INSTRUCTIONS FOR THE TASK
From the line that includes "Instruction: Open the" to the last line of the data, quote each line precisely; both boundary lines belong in the answer.

····················

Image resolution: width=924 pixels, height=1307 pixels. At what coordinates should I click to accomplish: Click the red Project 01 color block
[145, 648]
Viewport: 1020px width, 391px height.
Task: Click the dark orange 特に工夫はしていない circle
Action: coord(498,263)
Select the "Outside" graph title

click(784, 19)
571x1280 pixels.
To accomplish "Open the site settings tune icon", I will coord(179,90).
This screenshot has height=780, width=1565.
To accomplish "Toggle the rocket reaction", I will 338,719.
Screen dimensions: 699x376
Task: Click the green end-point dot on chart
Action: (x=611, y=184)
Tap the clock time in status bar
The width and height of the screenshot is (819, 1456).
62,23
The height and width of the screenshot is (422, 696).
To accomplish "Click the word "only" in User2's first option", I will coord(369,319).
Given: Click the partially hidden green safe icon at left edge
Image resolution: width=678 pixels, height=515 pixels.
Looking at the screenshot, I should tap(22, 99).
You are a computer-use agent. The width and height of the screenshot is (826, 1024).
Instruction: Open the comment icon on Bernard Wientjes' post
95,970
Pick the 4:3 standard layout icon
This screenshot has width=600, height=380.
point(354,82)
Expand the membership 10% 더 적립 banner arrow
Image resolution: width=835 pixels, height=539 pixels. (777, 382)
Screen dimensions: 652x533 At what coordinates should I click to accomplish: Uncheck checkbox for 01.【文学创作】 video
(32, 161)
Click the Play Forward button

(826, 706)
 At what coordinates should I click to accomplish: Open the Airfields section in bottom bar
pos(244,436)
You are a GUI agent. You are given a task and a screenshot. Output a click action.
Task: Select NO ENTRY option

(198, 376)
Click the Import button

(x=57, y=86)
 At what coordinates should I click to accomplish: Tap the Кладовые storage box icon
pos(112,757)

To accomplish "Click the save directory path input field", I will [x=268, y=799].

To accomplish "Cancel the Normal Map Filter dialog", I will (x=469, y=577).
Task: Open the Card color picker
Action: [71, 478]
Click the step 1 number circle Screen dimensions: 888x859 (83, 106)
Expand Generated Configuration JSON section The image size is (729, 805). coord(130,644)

····················

RESPONSE
Instruction: Open the comment icon on Bernard Wientjes' post
95,970
Pick the 4:3 standard layout icon
This screenshot has width=600, height=380.
point(354,82)
Expand the membership 10% 더 적립 banner arrow
Image resolution: width=835 pixels, height=539 pixels. (777, 382)
Screen dimensions: 652x533 At what coordinates should I click to accomplish: Uncheck checkbox for 01.【文学创作】 video
(32, 161)
Click the Play Forward button

(826, 706)
 At what coordinates should I click to accomplish: Open the Airfields section in bottom bar
pos(244,436)
You are a GUI agent. You are given a task and a screenshot. Output a click action.
Task: Select NO ENTRY option

(198, 376)
Click the Import button

(x=57, y=86)
 At what coordinates should I click to accomplish: Tap the Кладовые storage box icon
pos(112,757)

To accomplish "Click the save directory path input field", I will [x=268, y=799].

To accomplish "Cancel the Normal Map Filter dialog", I will (x=469, y=577).
Task: Open the Card color picker
Action: [71, 478]
Click the step 1 number circle Screen dimensions: 888x859 (83, 106)
Expand Generated Configuration JSON section The image size is (729, 805). coord(130,644)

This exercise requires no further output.